Au droguiste qui s’empressait, elle dit:

– Je désire un baume pour un mal de dents que j’ai. Le plus vite possible, car je souffre beaucoup.

– Quel baume désirez-vous, ma belle enfant? nous en avons de toutes sortes.

– Celui de M. Jacques… On m’a dit qu’il était souverain.

– En effet, c’est le meilleur. Entrez là un instant, je vais vous le préparer de suite.

Le droguiste en parlant ouvrait une porte et faisait entrer Nicole dans une sorte de réduit encombré d’herbes et de médicaments.

La camériste s’assit et attendit.

Au bout de cinq minutes, une porte qui se trouvait à l’opposé de celle par où elle était entrée s’ouvrit et M. Jacques lui-même parut.

Nicole lui raconta mot pour mot tout ce que sa maîtresse venait de lui dire, ainsi que la mission dont elle s’était chargée.

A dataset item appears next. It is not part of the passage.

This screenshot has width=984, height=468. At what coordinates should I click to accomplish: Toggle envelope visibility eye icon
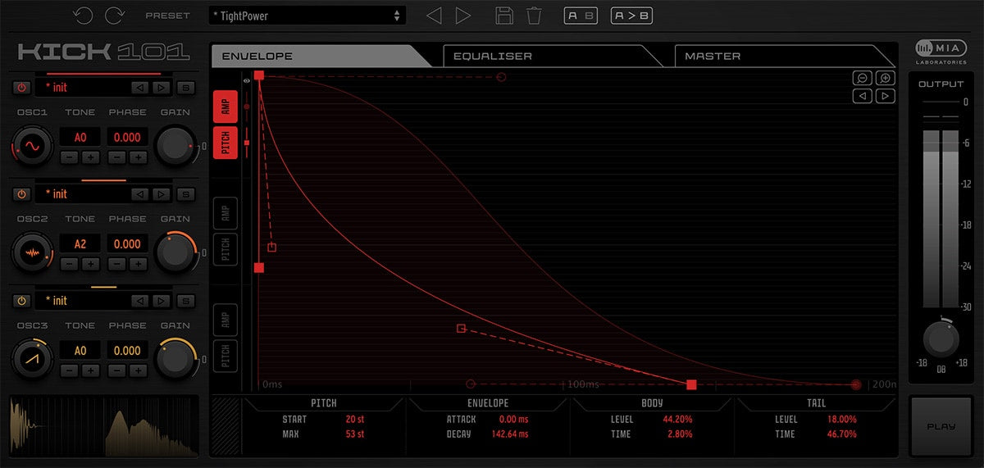tap(246, 81)
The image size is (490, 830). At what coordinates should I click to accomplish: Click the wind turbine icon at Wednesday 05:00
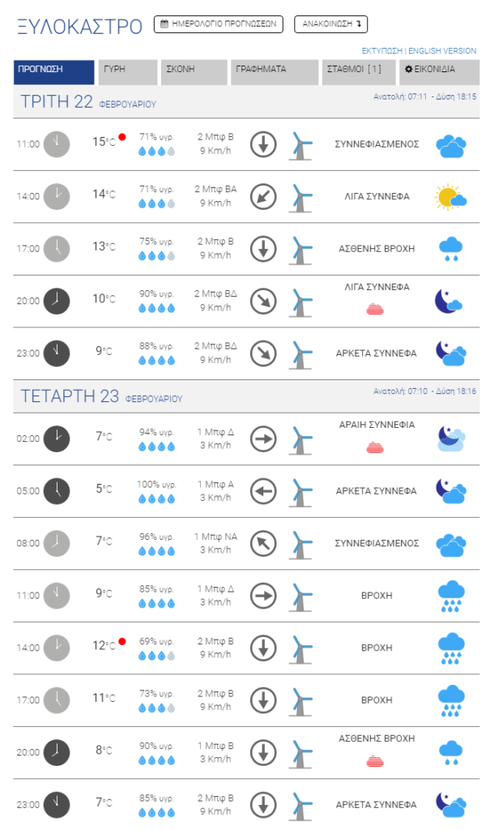click(x=300, y=492)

Quand elle eut fini, M. Jacques lui donna des instructions très précises et la congédia.

Comme elle allait sortir, après une imperceptible hésitation qui n’échappa pas à l’œil pénétrant de cet homme qui semblait doué d’une sorte de divination, il l’arrêta et demanda:

– À propos, combien ta maîtresse a-t-elle promis de te donner quand tu lui apporteras les renseignements qu’elle désire?

– Cinq mille livres, monsieur, répondit impudemment la soubrette.

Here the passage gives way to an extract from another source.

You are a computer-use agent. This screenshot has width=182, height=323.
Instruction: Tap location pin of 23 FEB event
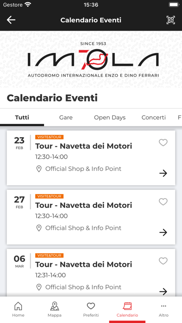39,169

– C’est peu! fit dédaigneusement M. Jacques. Voici des valeurs qui représentent le double de cette somme… Va! et n’oublie pas mes recommandations.

Nicole empocha les papiers qu’on lui tendait du bout des doigts, fit une révérence qui ressemblait à une génuflexion et sortit en se disant:

– Ma fortune est faite, si ce jeu dure quelque temps dans les mêmes conditions.

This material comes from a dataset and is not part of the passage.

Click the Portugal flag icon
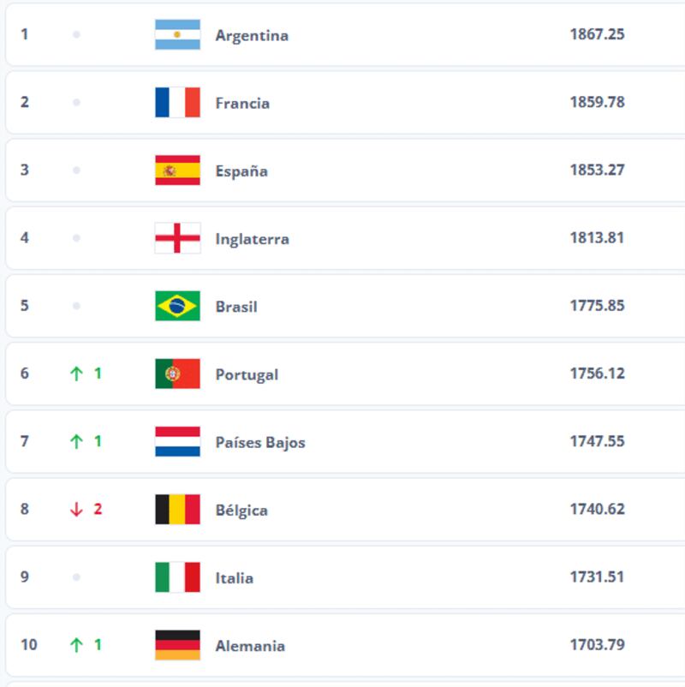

Et faisant des rêves dorés dans lesquels elle se voyait vivant grassement, à l’abri du besoin, libre de toute contrainte et de toute attache grâce à cet argent honnêtement acquis, elle reprit le chemin de la petite maison des Quinconces où nous la laisserons.

M. de Verville, commandant le poste des prisons au moment où d’Assas y était entré, était un homme de trente-cinq ans environ; il était de petite noblesse et n’avait, pour toute fortune, que sa solde d’officier. D’ailleurs, soldat dans l’âme et rien que soldat, il n’avait rien du courtisan et était de ce fait – il le savait bien – destiné à végéter dans les grades inférieurs, ce dont il avait philosophiquement pris son parti depuis longtemps.

Ce loyal soldat s’était pris d’une franche et solide amitié pour ce jeune camarade confié à sa garde.

D’Assas ne lui avait pas dit pourquoi il était prisonnier et, par discrétion, ne voulant pas forcer une confidence qu’on ne lui faisait pas spontanément, il n’avait rien demandé. Mais pendant les quinze jours qu’il avait passés en tête à tête avec le chevalier, il avait pu apprécier l’énergie rare de ce compagnon qui, à la fougueuse impétuosité de ses vingt ans, savait allier une prudence et une réserve fort au-dessus de son âge, et il s’était dit que, pour qu’un tel homme jugeât sa situation présente comme il le faisait, il fallait en effet que celle-ci fût des plus graves.